Совершенно случайно меня не тревожили целых семь лет, никто не приставал ко мне, не
готовил меня к миру бизнеса, политики, дипломатии. Мои близкие были заинтересованы
сохранить во мне мою собственную природу, особенно бабушка. Она является причиной
того - а какие-то мелочи влияют на все жизненные установки, - что я всегда с уважением
относился к женщинам.
Она была простой необразованной женщиной, но чрезвычайно чувствительной. Она четко
сказала дедушке и его слуге: "Наша жизнь нас никуда не привела. Мы по-прежнему
пусты, а смерть уже рядом. Давайте не будем давить или принуждать ребенка. Мы только
сделаем его таким, как мы. Пусть уж лучше остается самим собой".
Я чрезвычайно благодарен этой пожилой женщине. Дедушка начал проявлять
беспокойство о том, что рано или поздно его спросят: "Мы оставили вам ребенка, а вы его
ничему не научили".
Бабушка не допускала и мысли об этом, хотя в деревне был человек, который мог дать
мне основы арифметики, языка, географии. У него было четырехлетнее образование,
самое низкое в так называемом индийском начальном образовании. В деревне он был
самым образованным.
Дедушка пытался настаивать: "Он мог бы приходить и учить его. Он мог бы хотя бы
выучить алфавит, арифметику; и чтобы потом родители не говорили, что мы полностью
виноваты в том, что потеряны целых семь лет".

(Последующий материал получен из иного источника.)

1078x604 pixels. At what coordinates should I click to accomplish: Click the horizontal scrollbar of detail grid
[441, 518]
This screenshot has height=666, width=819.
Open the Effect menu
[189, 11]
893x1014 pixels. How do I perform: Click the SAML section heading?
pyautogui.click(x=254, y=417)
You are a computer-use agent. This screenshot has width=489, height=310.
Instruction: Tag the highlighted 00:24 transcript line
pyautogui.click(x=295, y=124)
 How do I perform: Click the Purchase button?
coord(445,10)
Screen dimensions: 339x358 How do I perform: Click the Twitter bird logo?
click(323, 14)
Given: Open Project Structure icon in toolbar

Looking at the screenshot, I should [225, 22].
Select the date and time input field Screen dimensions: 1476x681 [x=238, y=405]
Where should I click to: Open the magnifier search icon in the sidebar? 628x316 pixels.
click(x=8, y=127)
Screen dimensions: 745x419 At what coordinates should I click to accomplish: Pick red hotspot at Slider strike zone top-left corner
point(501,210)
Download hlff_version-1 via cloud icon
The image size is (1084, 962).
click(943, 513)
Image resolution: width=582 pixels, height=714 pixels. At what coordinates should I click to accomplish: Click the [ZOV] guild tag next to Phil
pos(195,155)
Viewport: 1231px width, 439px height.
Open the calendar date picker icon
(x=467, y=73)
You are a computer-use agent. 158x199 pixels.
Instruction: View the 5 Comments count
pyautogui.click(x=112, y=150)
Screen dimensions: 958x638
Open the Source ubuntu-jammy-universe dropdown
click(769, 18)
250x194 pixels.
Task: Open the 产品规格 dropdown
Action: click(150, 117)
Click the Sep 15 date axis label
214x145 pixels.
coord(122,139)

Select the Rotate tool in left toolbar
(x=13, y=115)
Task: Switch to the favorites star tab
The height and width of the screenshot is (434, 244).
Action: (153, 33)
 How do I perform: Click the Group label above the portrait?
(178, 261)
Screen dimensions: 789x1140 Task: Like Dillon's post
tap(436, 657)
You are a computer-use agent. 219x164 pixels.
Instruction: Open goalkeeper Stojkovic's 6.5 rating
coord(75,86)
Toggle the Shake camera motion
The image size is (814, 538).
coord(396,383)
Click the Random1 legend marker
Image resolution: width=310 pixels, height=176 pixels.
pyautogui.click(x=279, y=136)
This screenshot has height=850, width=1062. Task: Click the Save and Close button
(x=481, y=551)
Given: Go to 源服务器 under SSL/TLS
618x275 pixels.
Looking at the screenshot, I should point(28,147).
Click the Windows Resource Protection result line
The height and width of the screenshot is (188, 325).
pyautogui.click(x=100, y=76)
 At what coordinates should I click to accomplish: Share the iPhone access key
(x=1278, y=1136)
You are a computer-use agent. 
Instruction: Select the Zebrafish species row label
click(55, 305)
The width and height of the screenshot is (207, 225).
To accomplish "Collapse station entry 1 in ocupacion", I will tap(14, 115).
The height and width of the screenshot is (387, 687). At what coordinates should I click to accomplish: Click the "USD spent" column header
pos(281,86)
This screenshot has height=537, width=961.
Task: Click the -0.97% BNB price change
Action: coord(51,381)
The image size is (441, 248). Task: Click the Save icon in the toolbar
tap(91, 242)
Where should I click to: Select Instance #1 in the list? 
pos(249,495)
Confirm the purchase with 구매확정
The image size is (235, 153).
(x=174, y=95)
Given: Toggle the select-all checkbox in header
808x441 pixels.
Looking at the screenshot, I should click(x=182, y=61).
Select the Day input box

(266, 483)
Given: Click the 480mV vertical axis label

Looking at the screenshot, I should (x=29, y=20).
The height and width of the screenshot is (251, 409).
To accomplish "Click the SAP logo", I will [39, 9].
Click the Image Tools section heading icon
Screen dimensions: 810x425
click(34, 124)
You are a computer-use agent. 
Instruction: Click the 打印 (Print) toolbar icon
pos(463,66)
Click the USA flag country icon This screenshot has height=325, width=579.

Но бабушка не сдавалась: "Пусть через семь лет делают что хотят. Семь лет пусть он
остается самим собой, и мы не будем вмешиваться". Ее аргумент был такой: "Ты знаешь
алфавит, и что из этого? Ты знаешь математику, и что? Ты заработал совсем немного, и ты
хочешь, чтобы он тоже так зарабатывал и жил как ты?"
На это старик ничего не мог возразить. Что же делать? Он был в затруднении, потому что
не мог спорить, но знал, что отвечать придется ему, а не ей, так как мой отец спросит:
"Что ты наделал?" Так бы оно и было, но, к счастью, он умер перед тем, как появилась
необходимость объяснять все отцу.
Мой отец часто говорил: "Старик виноват, он испортил сына". Но я уже подрос и твердо
отвечал: "Никогда не говори мне ничего плохого о моем дедушке. Он спас меня от твоего
воспитания - вот почему ты так злишься. Но у тебя есть другие дети - порть их. В конце
концов ты сам скажешь, кто испорчен, а кто нет".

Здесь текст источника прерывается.